Mi mejor verano
Por Carina Novarese
Verano de 1991. Fue el verano en el que por primera vez viajé sola (sin padres, sin redes protectoras), con una amiga, la mochila al hombro, un boleto de Eurailpass y las instrucciones precisas de mi madre: "te vas a España a lo de tu tío y a París a la casa de estos amigos". Punto.
El recorrido fue un tanto diferente al que había planeado mi madre. En enero y febrero de ese año estuve sí, como ella me había indicado, en España y en París, pero también en Bruselas, Amsterdam, Viena, Roma, Venecia y Florencia, entre otras ciudades y pueblos. Desde Venecia llamé a mi madre para avisarle del cambio de planes (o más bien, de la extensión del itinerario). Eran tiempos en los que no había mail ni Skype ni celulares, así que era necesario buscar un teléfono público e intentar que la operadora internacional de Uruguay te contestara, para así lograr una llamada a pagar acá, por supuesto. El presupuesto diario (50 dólares estrictos, incluyendo comida, alojamiento y cualquier antojo) no daba lugar para generosidades.
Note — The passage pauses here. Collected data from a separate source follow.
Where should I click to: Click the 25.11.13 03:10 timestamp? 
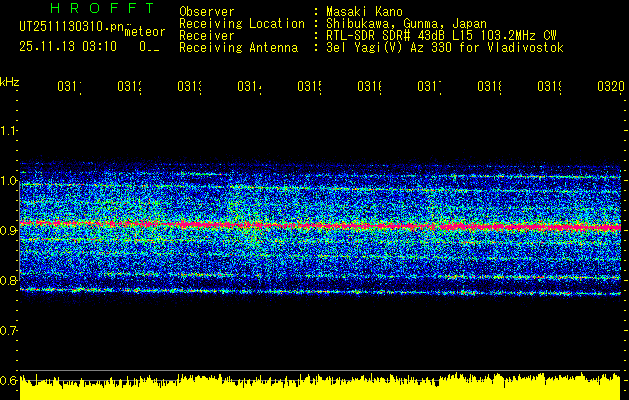click(68, 46)
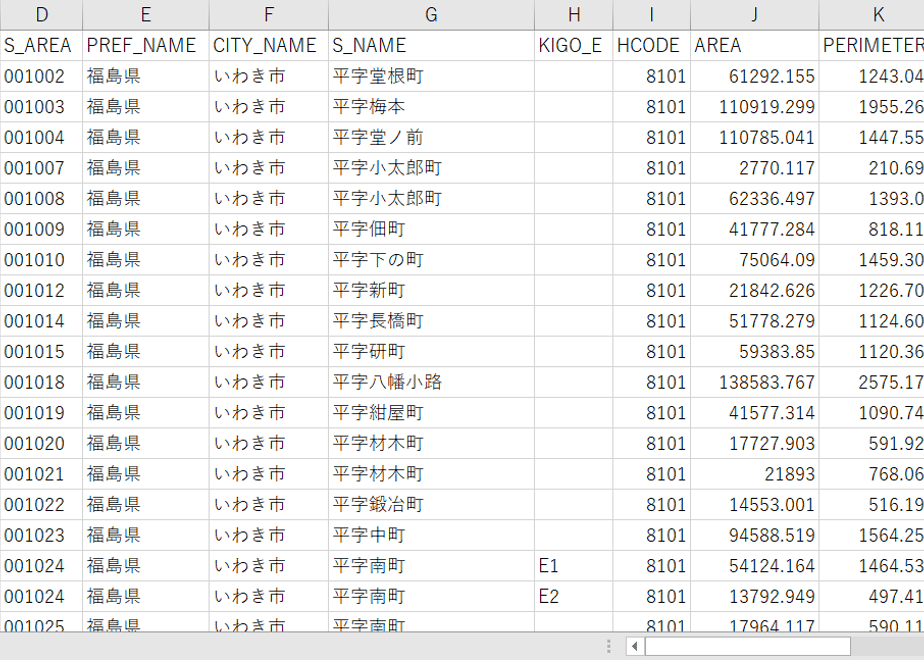Select the HCODE header cell

click(651, 45)
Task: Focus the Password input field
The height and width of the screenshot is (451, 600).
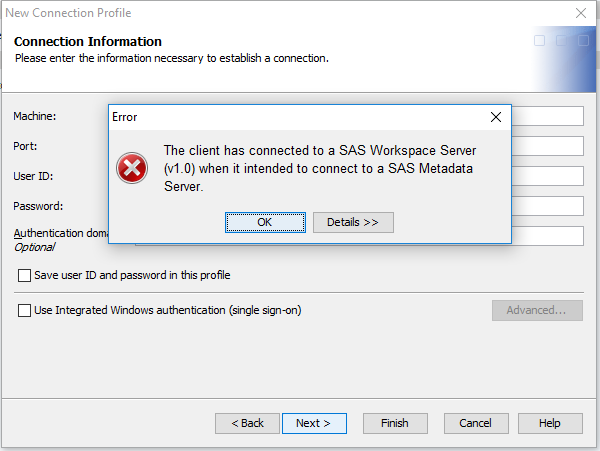Action: coord(548,206)
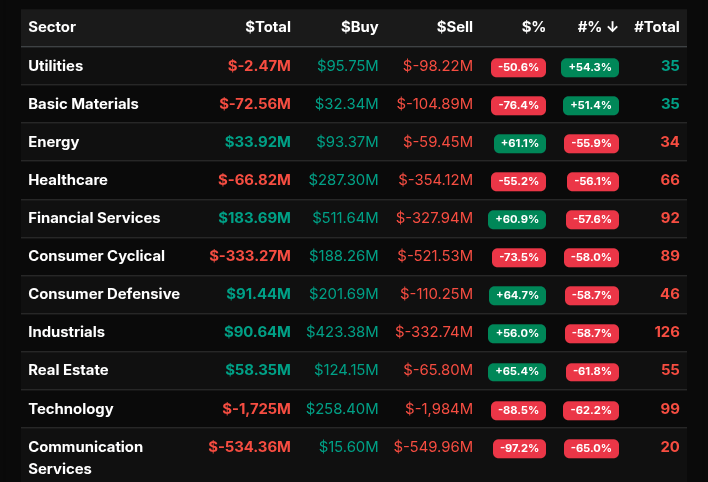708x482 pixels.
Task: Sort the table by the Sector column
Action: pyautogui.click(x=52, y=27)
Atendió mamá y sin darle tiempo a preguntar mucho le conté que me había tirado hasta Venecia porque, total, ya tenía el pasaje de tren y solo era una noche de viaje. Se hizo un silencio y entonces escuché que le gritaba a mi padre "esta chica se va a ir a Moscú!!!". No me dio el tiempo para llegar hasta ahí. A esa altura tenía la mochila desbordada y un permanente dolor de pantorrillas de tanto caminar. A esa altura ya odiaba el sombrero de gondolieri que me había parecido maravilloso recuerdo cuando lo compré, y tenía ganas de tirar en el primer tarro de basura los posters del museo d´Orsay que había atesorado con amor durante 60 días.
Luego de ese verano viajé sola y acompañada muchas veces. Estuve en lugares de todo tipo y color pero nunca recuperé la inconsciencia de ese primer viaje. Tal vez luego de ese verano de 1991 di el irremediable paso hacia la adultez, un cambio de conciencia que me transformó del espíritu libre que creía que era en una persona un tanto más cuidadosa. No creo haber compartido de nuevo una pieza unisex de albergue con 20 personas. No creo tampoco haber colgado de nuevo la ropa interior recién lavada en una lugar llena de desconocidos. No recuerdo haber guardado de vuelta el yogur colgado de la ventana, cuando a falta de heladera venían bien los 10 grados bajo cero que se vivían en París.
He tenido viajes interesantes y aburridos, grandiosos y humildes. He comido delicias y extrañezas. Pero no recuerdo nada pero nada tan delicioso como el paté y la baguette que comí sentada frente al castillo de Versailles, muerta de frío pero feliz, imaginando las historias de Maria Antonieta y su corte.